Did the 50mm 1.4 Art ever get a firmware update?


----------



## vscd (Jun 24, 2016)

This is the curse of modern technology. Every tool, gimmick or tyniest piece of electronic devices needs an update. Don't get me wrong, it's nice to get the things working, but I hope there won't be a service pack on a monthly base like windows does  

Every new body has a new impact on an old lensfirmware...


----------



## slclick (Jun 24, 2016)

First I got excited, then I thought wait... how can this lens (24-35) actually be improved and finally I saw it's only for C300 compatibility

Nothing to see here folks, move along....


----------



## RGF (Jun 24, 2016)

I have the 20mm Art. Just wondering how the firmware is loaded into the lens. Tried to go to the download site but it is VERY S L O W


----------



## RGF (Jun 24, 2016)

Also Sigma reports 

It has corrected the phenomenon that the image could show some underexposure when it is mounted on Canon EOS-1D X Mark II.


----------



## jz001 (Jun 24, 2016)

RGF said:


> I have the 20mm Art. Just wondering how the firmware is loaded into the lens. Tried to go to the download site but it is VERY S L O W



I believe you need to purchase the USB dock accessory:
http://www.sigmaphoto.com/accessories/lens-customization/sigma-usb-dock


----------



## RGF (Jun 24, 2016)

Expensive accessory - given that it will work only on 1 of my lenses and only need to do this once or twice in the life time of the lens.


----------



## slclick (Jun 24, 2016)

RGF said:


> Expensive accessory - given that it will work only on 1 of my lenses and only need to do this once or twice in the life time of the lens.



Expensive? In this hobby/craft/profession? A $49 item for a group of $799-$3399 lenses which go on $1100-$6000 bodies is a mere pittance. If $49 is what it takes to keep your glass operating in top form it's some of the wisest cash you can spend in photography.


----------



## vscd (Jun 25, 2016)

slclick said:


> RGF said:
> 
> 
> > Expensive accessory - given that it will work only on 1 of my lenses and only need to do this once or twice in the life time of the lens.
> ...



I wouldn't say it's expensive... but I can understand no to buy it for $49 just to keep the lens actual. What if you need a $49 gimmick to update your CanonBody?
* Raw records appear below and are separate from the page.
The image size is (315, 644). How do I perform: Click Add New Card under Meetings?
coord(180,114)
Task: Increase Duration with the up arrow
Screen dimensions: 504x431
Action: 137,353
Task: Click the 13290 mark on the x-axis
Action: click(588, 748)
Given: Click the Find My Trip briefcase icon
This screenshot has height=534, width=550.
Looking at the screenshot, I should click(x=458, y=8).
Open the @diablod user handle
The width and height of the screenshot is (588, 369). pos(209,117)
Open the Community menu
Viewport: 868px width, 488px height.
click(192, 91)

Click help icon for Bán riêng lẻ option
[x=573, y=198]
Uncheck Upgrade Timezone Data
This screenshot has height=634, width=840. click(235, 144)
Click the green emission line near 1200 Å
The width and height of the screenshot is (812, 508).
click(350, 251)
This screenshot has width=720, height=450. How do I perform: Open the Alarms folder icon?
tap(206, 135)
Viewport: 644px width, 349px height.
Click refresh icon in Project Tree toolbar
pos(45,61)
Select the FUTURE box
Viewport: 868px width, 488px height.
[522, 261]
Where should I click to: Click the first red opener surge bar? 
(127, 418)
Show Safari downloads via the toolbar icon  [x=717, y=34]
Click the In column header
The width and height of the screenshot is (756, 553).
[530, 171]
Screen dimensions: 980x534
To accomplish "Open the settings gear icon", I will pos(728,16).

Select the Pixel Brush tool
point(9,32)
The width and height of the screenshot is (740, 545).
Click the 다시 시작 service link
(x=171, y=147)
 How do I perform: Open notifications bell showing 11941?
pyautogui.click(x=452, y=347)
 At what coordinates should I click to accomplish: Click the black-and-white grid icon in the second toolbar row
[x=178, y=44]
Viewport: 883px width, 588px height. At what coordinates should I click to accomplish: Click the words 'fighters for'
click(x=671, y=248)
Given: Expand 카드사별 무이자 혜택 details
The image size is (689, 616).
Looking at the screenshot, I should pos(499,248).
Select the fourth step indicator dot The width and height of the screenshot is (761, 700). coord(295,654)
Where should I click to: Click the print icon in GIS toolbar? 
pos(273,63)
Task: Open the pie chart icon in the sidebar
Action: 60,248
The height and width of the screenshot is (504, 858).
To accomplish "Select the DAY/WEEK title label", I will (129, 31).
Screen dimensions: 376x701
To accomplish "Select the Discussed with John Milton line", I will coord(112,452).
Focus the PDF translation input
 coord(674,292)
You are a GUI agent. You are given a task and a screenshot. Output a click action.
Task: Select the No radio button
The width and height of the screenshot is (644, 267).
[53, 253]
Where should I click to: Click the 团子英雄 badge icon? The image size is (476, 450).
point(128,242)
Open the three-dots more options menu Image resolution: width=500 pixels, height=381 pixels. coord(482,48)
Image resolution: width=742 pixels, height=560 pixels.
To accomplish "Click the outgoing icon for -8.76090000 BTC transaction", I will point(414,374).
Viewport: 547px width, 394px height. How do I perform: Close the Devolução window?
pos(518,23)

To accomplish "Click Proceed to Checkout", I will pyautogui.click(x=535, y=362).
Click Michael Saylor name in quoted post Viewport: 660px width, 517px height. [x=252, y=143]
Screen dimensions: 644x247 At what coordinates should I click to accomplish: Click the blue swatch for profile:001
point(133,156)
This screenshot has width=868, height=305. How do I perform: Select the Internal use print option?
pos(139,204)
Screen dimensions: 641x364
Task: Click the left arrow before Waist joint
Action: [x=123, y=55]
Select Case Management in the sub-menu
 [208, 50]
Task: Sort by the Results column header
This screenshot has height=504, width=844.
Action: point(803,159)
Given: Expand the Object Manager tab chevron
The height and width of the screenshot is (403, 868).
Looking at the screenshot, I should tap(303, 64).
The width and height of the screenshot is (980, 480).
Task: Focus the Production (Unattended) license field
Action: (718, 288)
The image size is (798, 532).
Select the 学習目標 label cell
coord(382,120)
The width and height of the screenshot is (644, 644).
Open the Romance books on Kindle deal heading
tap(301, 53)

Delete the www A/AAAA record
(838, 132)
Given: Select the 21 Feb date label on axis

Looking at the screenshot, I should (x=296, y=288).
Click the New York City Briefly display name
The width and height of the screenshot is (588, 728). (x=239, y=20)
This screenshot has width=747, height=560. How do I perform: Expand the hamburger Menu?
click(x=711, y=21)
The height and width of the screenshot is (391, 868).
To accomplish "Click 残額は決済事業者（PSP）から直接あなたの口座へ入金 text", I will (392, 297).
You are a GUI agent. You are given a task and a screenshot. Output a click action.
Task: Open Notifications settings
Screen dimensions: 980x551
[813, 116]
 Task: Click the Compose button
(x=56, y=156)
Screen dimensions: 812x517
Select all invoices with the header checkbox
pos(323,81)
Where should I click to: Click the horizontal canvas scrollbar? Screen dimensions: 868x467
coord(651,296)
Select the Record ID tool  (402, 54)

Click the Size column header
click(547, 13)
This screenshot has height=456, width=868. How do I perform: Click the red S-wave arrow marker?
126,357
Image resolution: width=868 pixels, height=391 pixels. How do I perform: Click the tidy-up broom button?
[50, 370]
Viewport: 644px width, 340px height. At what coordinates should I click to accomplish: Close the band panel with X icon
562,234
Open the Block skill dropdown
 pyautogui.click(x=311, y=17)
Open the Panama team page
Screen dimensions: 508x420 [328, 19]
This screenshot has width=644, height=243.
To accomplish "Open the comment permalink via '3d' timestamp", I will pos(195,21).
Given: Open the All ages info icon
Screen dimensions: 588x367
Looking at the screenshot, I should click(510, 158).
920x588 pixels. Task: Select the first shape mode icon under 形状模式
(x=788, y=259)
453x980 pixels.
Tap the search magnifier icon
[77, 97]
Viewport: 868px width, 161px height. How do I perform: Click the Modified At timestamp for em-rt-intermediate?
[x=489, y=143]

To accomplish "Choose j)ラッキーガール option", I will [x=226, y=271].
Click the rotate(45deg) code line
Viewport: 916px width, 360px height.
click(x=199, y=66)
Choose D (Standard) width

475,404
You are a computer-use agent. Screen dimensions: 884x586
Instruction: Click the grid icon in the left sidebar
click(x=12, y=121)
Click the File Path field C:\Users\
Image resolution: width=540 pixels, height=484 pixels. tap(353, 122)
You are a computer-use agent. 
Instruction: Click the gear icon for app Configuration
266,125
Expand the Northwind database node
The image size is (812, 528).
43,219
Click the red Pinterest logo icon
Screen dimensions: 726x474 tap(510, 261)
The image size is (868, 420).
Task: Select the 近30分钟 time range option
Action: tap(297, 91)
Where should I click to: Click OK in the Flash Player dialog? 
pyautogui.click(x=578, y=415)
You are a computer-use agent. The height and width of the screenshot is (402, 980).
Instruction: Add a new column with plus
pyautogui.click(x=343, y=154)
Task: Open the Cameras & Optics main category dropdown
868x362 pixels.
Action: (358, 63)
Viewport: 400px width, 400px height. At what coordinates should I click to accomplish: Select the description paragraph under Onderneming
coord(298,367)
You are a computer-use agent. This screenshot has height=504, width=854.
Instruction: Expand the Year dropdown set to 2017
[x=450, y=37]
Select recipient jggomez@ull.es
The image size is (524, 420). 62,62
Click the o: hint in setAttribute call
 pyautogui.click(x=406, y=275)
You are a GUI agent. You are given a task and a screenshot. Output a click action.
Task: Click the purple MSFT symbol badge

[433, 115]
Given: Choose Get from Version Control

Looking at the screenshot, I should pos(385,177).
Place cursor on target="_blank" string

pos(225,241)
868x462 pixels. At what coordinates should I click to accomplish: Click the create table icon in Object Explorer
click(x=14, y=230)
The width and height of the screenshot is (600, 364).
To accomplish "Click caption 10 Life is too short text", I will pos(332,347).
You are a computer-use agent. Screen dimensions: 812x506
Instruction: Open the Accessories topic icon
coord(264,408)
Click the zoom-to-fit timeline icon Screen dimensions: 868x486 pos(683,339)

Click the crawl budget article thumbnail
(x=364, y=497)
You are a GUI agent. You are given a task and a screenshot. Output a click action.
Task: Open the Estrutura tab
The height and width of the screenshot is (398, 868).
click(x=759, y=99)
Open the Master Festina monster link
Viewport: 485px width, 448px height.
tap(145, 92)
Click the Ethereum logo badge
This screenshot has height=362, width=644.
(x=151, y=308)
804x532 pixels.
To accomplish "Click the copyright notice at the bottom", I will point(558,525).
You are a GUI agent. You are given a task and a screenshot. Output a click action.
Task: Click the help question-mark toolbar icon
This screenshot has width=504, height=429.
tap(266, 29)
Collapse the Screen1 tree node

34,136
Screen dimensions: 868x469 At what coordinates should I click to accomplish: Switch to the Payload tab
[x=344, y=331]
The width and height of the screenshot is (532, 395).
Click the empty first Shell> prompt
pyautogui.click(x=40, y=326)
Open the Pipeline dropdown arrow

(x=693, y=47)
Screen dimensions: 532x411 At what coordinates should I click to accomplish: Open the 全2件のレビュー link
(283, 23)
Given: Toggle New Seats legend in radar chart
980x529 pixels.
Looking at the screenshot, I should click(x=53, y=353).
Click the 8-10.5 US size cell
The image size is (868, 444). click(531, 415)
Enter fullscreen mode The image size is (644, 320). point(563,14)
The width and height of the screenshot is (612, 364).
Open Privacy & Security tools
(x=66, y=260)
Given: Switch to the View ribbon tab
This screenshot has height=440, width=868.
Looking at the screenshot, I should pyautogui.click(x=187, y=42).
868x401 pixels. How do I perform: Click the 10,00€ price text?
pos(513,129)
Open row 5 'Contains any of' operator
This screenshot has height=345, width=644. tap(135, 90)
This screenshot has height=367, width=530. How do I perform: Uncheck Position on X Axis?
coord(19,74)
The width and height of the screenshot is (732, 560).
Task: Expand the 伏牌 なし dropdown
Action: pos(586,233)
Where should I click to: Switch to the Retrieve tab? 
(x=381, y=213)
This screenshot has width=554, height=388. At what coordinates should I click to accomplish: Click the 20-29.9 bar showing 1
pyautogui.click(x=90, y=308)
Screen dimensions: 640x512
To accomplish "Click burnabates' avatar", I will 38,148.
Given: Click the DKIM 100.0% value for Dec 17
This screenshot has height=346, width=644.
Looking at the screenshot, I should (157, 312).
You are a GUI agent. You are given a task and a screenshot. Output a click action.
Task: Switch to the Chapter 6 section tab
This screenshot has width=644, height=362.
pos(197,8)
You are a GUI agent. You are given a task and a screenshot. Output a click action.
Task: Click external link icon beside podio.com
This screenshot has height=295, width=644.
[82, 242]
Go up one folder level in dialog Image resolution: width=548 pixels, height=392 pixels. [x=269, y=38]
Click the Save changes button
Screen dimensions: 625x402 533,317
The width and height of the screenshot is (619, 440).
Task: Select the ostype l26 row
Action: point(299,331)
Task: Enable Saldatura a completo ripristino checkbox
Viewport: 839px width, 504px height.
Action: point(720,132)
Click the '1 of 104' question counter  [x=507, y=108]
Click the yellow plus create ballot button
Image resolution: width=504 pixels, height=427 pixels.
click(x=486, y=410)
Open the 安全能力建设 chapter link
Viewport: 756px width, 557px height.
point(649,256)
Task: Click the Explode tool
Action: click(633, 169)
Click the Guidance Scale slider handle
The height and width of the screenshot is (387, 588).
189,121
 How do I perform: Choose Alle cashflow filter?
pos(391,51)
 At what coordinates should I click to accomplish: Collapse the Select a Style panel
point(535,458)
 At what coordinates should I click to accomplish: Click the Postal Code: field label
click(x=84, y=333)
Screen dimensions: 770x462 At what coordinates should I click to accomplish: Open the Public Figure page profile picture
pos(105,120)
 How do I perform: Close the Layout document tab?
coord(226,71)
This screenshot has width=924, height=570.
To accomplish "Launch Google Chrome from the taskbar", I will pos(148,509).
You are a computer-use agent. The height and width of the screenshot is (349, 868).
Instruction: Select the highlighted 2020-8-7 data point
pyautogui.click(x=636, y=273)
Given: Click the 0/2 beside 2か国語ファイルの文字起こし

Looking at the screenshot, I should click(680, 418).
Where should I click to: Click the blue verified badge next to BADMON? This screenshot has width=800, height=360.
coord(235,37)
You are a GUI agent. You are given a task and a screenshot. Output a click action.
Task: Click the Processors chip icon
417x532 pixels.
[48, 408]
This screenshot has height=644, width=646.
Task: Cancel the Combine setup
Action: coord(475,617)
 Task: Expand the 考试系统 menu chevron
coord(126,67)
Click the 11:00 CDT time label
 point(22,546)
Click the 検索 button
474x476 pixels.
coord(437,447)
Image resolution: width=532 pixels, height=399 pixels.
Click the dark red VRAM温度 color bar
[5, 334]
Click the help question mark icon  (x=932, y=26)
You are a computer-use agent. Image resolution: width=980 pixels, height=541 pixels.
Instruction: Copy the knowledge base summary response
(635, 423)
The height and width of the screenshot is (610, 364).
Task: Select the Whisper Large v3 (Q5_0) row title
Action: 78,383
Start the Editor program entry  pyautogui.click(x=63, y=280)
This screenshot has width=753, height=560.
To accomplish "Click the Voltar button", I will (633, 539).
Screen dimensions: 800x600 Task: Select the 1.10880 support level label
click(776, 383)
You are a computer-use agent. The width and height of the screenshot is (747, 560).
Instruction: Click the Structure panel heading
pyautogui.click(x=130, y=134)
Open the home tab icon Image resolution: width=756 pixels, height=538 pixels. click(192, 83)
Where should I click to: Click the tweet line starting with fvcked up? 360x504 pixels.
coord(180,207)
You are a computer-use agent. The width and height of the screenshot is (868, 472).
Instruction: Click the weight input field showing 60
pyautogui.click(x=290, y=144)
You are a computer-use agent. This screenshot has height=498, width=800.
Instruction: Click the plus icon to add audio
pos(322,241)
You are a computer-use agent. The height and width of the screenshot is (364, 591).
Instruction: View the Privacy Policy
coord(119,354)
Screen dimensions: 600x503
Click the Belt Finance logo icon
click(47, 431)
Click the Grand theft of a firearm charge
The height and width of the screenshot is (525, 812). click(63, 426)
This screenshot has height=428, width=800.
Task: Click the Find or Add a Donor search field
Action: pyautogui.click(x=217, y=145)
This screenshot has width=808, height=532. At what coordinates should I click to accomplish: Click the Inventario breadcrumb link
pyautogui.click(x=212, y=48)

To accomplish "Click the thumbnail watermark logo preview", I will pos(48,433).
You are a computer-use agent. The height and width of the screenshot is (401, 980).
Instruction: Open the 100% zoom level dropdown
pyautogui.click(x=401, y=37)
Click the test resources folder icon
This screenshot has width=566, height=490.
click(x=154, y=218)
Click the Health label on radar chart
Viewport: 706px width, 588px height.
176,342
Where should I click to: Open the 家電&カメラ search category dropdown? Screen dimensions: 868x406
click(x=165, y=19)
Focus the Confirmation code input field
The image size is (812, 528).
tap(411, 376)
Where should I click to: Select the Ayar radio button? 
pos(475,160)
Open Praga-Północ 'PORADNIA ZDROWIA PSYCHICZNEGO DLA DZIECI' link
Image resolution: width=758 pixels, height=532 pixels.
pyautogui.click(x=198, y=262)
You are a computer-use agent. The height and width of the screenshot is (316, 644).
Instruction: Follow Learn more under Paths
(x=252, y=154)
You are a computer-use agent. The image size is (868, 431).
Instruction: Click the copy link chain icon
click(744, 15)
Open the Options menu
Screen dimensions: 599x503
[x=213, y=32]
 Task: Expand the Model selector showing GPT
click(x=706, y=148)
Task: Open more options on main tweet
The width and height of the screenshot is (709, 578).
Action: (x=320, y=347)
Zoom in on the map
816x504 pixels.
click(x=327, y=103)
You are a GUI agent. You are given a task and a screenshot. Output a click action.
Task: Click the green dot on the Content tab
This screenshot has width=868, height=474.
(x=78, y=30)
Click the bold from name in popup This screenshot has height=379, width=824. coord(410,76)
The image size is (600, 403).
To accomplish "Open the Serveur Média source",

Right, you would say it's insane. This should be a service on a local Sigmadealer, nothing more. The adapter makes sens if you have more than one lens and some trouble with AF.

And why bodies >$1100? Is a lower APS-C body not worth an Artlens?


----------



## slclick (Jun 25, 2016)

vscd said:


> slclick said:
> 
> 
> > RGF said:
> ...



Sorry about that my APS-C friend I just don't think about crop much. Yes, Im sure they are ok on a crop body.


----------